Il Chiaramonti di Cesena, in un’opera del 1632 ne argomentava in modi siffatti: — Gli animali che si movono, hanno membri e flessure; la terra non ne ha, dunque non si move... I pianeti, il sole, le fisse, tutti sono d’un genere solo, che è quello di stelle; dunque o tutti si movono, o tutti stanno fermi... È un grave sconcio il mettere fra i corpi celesti così puri e divini la terra, ch’è una fogna di materie impurissime». Esperienza, esperienza, esclamavano altri: un sasso gittato in alto non ricadrebbe tante miglia lontano quante la terra ne girò in quell’istante? l’uccello spiccatosi dal suo nido, saprebbe più ritrovarlo se la terra si fosse roteata sotto di lui?
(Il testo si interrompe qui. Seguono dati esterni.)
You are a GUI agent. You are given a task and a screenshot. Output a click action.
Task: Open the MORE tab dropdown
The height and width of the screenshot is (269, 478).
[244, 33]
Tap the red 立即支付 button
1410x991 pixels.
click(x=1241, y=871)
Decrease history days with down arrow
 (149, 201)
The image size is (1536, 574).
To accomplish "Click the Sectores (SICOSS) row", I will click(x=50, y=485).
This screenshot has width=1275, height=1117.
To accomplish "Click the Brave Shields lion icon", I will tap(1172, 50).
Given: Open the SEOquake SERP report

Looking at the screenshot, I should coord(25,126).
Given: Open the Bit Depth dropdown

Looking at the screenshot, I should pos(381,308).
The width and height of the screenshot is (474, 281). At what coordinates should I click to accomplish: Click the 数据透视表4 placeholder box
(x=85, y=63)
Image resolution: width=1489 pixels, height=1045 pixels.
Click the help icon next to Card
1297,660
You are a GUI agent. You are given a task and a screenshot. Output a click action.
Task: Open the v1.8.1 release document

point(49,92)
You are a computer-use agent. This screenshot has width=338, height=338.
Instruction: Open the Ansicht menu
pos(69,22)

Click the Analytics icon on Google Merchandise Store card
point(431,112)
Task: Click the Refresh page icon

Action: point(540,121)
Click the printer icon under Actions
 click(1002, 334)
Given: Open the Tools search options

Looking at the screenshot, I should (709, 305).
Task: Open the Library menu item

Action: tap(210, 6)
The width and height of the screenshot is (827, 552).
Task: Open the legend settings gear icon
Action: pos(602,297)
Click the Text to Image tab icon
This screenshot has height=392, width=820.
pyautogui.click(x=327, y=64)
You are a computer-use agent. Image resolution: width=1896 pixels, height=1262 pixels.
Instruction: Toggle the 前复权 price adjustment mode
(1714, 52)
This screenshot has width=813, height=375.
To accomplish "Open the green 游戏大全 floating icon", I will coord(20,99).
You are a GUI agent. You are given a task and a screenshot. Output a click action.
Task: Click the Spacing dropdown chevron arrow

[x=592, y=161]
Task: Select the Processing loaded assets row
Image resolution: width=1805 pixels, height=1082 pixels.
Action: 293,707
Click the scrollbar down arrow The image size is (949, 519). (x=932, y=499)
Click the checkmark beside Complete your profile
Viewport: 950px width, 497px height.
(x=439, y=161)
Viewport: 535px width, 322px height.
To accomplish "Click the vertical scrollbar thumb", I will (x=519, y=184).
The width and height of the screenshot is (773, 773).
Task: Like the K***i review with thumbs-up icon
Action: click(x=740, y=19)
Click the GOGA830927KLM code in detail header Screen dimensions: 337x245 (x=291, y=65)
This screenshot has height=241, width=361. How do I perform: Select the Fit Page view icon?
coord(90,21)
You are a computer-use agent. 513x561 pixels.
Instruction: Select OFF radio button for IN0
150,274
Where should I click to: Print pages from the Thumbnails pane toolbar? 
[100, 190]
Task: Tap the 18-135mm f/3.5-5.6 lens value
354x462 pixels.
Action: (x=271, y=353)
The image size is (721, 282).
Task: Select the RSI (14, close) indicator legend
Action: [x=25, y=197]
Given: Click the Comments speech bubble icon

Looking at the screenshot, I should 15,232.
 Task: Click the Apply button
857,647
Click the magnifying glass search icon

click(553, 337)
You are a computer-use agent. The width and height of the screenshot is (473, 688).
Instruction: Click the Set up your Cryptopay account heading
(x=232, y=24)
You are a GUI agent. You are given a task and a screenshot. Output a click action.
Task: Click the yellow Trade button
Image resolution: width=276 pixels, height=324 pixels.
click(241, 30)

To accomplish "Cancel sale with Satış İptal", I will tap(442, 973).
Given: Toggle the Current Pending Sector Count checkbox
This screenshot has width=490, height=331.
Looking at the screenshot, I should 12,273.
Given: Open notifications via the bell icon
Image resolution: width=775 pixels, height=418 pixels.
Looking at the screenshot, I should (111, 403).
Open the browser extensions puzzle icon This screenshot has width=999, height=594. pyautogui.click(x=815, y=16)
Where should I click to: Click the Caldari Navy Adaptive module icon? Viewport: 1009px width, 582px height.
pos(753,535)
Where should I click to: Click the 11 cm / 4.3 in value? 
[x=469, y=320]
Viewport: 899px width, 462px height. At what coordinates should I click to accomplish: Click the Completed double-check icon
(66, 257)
Inoltre non è accertato che la luna gira attorno alla terra? perchè essa sola avrebbe tal proprietà? Alessandro Tassoni, pensatore così ingegnoso e indipendente, faceva questa objezione, che ridicola oggi, pure molti allora cattivò: — Stiasi uno nel mezzo d’una camera fermo, e miri il sole da una finestra prospiciente a mezzogiorno. Certo se il sole sta fermo nel centro e la finestra gira con tanta velocità, in un istante sparirà il sole da’ colui occhi»[320]. Il Vieta, perfezionatore dell’algebra, intelletto eminentemente filosofico, nell’Harmonicum cœleste che giace autografo alla Magliabechiana, sostiene che il sistema copernichiano deriva da una geometria fallace; Cartesio lo negò in alcun luogo; Gassendi non ardì proclamarlo; Bacone lo derise come ripugnante alla filosofia naturale; Claudio Berigardo francese, professore a Pisa e a Padova, e autore dei Circoli pisani, reputato fra i più arguti pensatori e novatori in filosofia, lo confutò nelle Dubitazioni per la immobilità della terra.
Non soli ignoranti dunque, non frati soli impugnavano una verità, annunziata imperfettamente, e non corredata di tante prove quante oggi. Gli è vero che le fasi di venere e di mercurio accertavano il girar di questi attorno al sole; la scoperta dei satelliti di giove e di saturno, l’assicurata rotazione di marte e giove traevano ad argomentare che altrettanto avvenisse della terra, giacchè ad un osservatore posto in quelli si offrirebbero i fenomeni stessi che a noi; ma troppi dubbj restavano quando non s’erano ancora poste in chiaro l’aberrazione, la depressione della terra ai poli, il gonfiarsi delle acque sotto l’equatore, il variar del pendolo col variare di latitudine. Gran difficoltà facea pure la distanza delle stelle fisse, incalcolabile, attesa la mancanza d’ogni parallassi annuale. Copernico credea necessariamente circolare l’orbita degli astri, onde, se spiegava l’alternar delle stagioni mediante il parallelismo che in tutto l’anno conserva l’asse della terra, era costretto attribuire siffatta conservazione ad un terzo movimento.